Ugh. The thing is, that's not true. Yes, I work for my authors. But they also work for me. It's a partnership. We both have to communicate, or it doesn't work. We both have to be happy, or it doesn't work. We both have to WORK... or it doesn't work.
To imply that an author is "hiring" an agent the same way one might hire a repairman is misleading. You don't get to pick whatever agent you want out of a phone book, call them up and ask for an estimate. You don't order them around, or pick and choose from a list of priced services, and then throw them a check. That just isn't how it works. First of all, because your book is not a washing machine or an automobile or a widget, it is YOUR BOOK. Presumably it has bits of your heart and soul wrapped up in it - you want somebody who reps it to have a sense of passion for it, too. And because there are no "estimates" or "list of services" - every single project is its own peculiar beast that will demand its own unique approach.
And it's also not an "employer-employee" relationship where you sit in an office and call the shots while your agent is out digging ditches. An agent is navigating the world that they know quite well, and that you are unlikely to know well at all. You have expertise about writing your story - but your agent (hopefully!) has expertise about selling it and all the business associated with that. You need to listen to them, not "boss" them... and they need to listen to, and not boss, you. (Well, OK, I am a bit bossy, but WITH LOVE.)
An agent might work with you for a lifetime. Even if you part ways, they are always the agent on the books you sold together. You have to trust them, they are your fiduciary, they handle your money and tax info and know secrets. If you work with them long enough, they'll likely know more about you than anyone outside your family.
So here's another thing that people say:
"Finding the right agent is like GETTING MARRIED."
Nope, I totally disagree with that too. Sorry, guys, you know I love you, but... I don't LOVE-love you. While I work closely with my authors, we don't actually go home together at night.
While marriage is closer to the truth than the "repairman" model above, I still think it is off-base. Most people don't find a spouse by sending applications to a dozen potential ones and then letting them pick, first of all. And, it implies that the relationship is all about FEEEEEEELINGS and that the loss of it is or should be DEVASTATING.
Look, it's not an employer-employee relationship. It's not a marriage. It's a business partnership, OK? When they work out great, there can be magic. But not everyone is a great fit for everyone else. Sometimes the magic doesn't happen. You often really can't know what it will be like to work with somebody until you work with them - and you can't know how you'll react to being published and all the mishegas that goes with it till it happens.

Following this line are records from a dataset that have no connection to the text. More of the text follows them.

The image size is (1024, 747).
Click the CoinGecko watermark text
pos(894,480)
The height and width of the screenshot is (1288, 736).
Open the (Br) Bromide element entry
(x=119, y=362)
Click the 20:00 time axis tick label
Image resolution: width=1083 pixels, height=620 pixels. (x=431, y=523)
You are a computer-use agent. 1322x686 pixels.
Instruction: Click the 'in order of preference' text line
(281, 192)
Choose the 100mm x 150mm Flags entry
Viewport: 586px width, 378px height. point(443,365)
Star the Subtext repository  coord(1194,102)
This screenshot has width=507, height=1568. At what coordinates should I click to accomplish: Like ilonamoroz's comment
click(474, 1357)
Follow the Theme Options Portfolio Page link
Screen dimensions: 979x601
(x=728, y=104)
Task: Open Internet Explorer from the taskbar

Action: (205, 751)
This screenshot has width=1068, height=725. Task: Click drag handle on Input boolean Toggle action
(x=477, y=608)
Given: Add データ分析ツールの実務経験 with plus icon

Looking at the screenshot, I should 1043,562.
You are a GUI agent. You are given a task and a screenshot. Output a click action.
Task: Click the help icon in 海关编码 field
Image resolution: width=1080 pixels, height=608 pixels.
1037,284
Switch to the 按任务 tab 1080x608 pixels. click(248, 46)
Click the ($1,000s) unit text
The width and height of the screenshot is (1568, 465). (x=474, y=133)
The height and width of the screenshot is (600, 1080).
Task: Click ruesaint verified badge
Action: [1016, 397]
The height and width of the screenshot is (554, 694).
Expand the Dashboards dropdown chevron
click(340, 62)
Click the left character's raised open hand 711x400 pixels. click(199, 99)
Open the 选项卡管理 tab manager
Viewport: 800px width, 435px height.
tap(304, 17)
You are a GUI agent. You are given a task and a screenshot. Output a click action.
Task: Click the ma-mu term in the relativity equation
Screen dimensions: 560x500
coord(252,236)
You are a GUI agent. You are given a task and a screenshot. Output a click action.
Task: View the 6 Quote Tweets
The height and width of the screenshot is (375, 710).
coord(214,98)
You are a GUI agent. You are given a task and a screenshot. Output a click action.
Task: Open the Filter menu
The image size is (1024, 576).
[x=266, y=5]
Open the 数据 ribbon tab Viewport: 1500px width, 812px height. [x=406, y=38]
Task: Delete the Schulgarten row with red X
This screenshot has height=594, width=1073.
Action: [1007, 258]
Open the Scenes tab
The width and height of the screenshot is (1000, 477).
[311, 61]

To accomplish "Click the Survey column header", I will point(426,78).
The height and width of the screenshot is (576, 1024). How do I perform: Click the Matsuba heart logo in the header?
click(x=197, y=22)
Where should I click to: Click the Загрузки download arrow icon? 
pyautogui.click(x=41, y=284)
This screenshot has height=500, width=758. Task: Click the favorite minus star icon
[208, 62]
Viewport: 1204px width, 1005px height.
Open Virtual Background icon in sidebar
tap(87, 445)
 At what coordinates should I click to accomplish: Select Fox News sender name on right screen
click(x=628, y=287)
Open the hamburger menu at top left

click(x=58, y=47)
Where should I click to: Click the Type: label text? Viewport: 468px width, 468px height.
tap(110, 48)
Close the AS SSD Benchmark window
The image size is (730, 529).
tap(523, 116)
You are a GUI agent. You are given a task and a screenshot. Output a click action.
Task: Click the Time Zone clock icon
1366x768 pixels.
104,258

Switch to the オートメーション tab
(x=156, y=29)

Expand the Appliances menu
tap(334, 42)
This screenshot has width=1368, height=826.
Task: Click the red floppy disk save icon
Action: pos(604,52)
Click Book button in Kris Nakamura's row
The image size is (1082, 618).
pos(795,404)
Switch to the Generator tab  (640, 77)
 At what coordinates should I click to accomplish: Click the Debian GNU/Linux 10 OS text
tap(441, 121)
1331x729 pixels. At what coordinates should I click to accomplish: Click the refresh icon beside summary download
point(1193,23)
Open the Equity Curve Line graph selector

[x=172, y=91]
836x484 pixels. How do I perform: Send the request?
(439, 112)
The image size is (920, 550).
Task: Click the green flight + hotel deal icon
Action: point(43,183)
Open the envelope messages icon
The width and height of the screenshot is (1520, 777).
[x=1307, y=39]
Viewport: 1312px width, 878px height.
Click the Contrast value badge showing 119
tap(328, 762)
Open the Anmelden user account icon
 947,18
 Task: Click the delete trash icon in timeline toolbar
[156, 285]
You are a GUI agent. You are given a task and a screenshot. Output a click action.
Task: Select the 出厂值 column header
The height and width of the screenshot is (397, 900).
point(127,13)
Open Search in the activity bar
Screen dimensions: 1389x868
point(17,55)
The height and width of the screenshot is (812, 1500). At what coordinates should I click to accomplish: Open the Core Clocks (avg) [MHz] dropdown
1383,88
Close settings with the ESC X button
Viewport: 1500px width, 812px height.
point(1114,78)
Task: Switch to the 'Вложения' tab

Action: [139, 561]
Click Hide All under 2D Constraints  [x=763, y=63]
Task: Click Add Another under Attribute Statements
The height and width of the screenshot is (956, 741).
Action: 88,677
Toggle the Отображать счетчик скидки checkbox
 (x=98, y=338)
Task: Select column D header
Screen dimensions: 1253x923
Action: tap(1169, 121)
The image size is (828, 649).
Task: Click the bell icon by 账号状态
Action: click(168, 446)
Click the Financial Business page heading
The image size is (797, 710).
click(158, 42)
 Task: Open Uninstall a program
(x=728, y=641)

And sometimes business partnerships don't work out for whatever reason. If you aren't getting along with your agent, or you disagree with them about the direction you should be going in, or whatever, and you've had the conversation with them but nothing has changed, you are holding yourself back by remaining tied to them. It's OK to part ways. It happens all the time, and, provided you've given it a fair shot and been honest, there should be no hard feelings. IT'S NOT A DIVORCE.
What do YOU think?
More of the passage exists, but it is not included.